▶ Work required: Below are the entries; give again exactly the lines from the one mentioning "The image size is (498, 415)." through the one mentioning "The height and width of the screenshot is (488, 868).", inclusive.

▶ Listed entries:
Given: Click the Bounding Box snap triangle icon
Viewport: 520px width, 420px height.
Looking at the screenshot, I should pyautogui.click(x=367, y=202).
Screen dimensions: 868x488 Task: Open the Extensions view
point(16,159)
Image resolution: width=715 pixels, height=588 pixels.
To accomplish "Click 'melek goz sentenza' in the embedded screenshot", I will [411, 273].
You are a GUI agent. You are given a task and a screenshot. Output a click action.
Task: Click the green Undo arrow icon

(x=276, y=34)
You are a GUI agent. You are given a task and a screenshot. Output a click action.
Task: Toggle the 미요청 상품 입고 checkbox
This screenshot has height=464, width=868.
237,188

...

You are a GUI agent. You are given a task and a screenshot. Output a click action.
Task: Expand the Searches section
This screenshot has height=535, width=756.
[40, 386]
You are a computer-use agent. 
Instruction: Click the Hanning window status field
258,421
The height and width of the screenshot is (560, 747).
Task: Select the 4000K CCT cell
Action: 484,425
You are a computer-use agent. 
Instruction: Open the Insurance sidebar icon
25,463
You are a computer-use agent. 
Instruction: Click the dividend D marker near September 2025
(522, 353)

* * *

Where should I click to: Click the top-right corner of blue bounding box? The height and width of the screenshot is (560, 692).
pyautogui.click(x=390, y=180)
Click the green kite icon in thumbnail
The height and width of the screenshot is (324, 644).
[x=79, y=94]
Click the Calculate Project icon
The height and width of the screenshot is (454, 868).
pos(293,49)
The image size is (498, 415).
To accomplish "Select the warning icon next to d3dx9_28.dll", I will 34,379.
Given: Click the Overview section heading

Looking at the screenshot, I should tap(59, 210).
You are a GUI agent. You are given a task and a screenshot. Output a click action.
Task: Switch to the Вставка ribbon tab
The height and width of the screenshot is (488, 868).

▶ Result for this task:
The image size is (498, 415).
To accomplish "Select the warning icon next to d3dx9_28.dll", I will 34,379.
Given: Click the Overview section heading

Looking at the screenshot, I should tap(59, 210).
You are a GUI agent. You are given a task and a screenshot. Output a click action.
Task: Switch to the Вставка ribbon tab
The height and width of the screenshot is (488, 868).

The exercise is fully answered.